I żeby korzystać z narzędzi, trzeba wiedzieć gdzie i jak z nich korzystać. Tak, żeby ich używanie było maksymalnie wydajne i bezpieczne. Zwłaszcza, jeśli liczymy na jakiekolwiek benefity. Nie ważne czy materialne, czy niematerialne. Wartość z użycia narzędzia, jakim jest wolność słowa, jest zależna od tego, do kogo mówimy. I żeby to dla słuchającego miało wartość, musimy mówić, chociaż trochę w jego języku. Stąd brak mojego sprzeciwu wobec, nomen omen ograniczeń wynikających z dobrych obyczajów, czy zwykłej przyzwoitości.
Kultura
Możemy oczywiście, w ustalaniu wspólnego poziomu dyskusji, aspirować w dół. I rzucać „kurwami”, co drugie słowo. „Przecież, to też słowa, służą do podkreślenia ekspresji” – TAK. Ale nadużywane wulgaryzmów lub traktowane ich, jako zamienników w przypadku braku innych słów, robi podwójnie złą robotę. Po pierwsze obniża standardy dyskusji. Po drugie – wygasza siłę samych słów. I rzucenie mięsem jest raczej pluciem na deszczu niż rzeczywiście środkiem stylistycznym czy emocjonalnym narzędziem prowadzenia rozmowy.

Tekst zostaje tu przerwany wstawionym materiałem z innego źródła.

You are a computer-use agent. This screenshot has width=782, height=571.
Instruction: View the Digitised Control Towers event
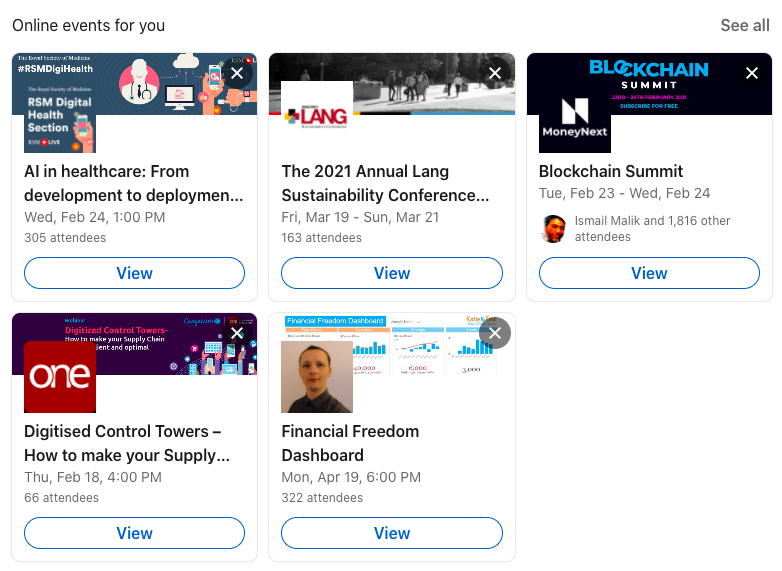tap(134, 533)
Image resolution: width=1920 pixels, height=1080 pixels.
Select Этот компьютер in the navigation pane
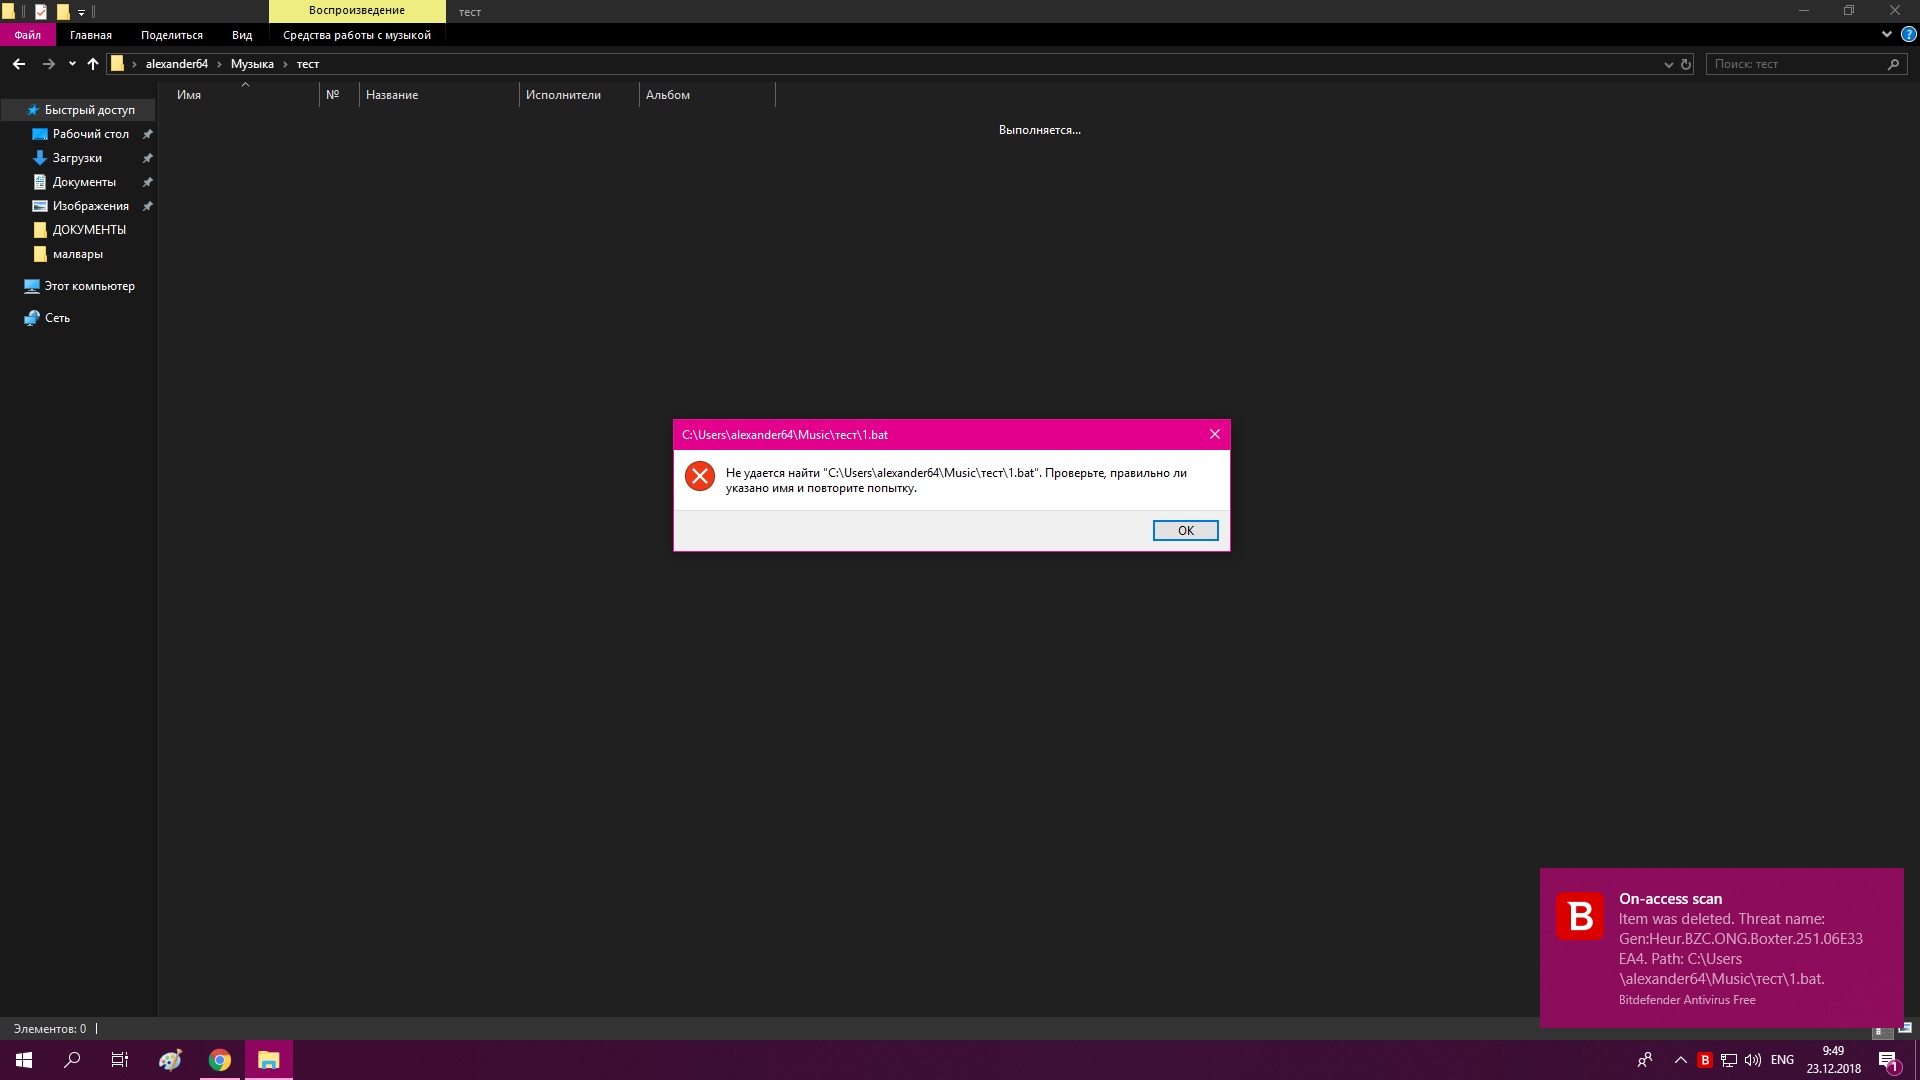[89, 286]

Kolejnym elementem kulturalnej, ale nadal zgodnej z zasadą wolności słowa, jest poszanowanie dla drugiej osoby. Ważne jest to zwłaszcza w sieci, gdzie czytamy czy oglądamy treści osób, które znamy tylko na tyle, na ile one pozwalają nam się poznać. I mając to na uwadze – wchodzenie w analizę motywacji, intencji, sytuacji materialnej, osobistej czy rodzinnej, jako argumenty w dyskusji, jest poważnym błędem. Dlatego – jeśli macie szacunek dla drugiej osoby, to bardzo ważne jest oderwanie treści od autora (pisałem o tym). Nie wchodzimy w to, czy ktoś jest głupi, zdesperowany, żenujący czy cokolwiek, na pierwszy rzut oka byśmy mu przypisali. Zostawmy to. Liczy się co mówi i z tym dyskutujmy. Zawsze lubię w takich sytuacjach mówić –
I najmądrzejszemu z ludzi zdarza się powiedzieć coś głupiego. Czy to robi z niego głupka? Nie. Po prostu, powiedział coś głupiego.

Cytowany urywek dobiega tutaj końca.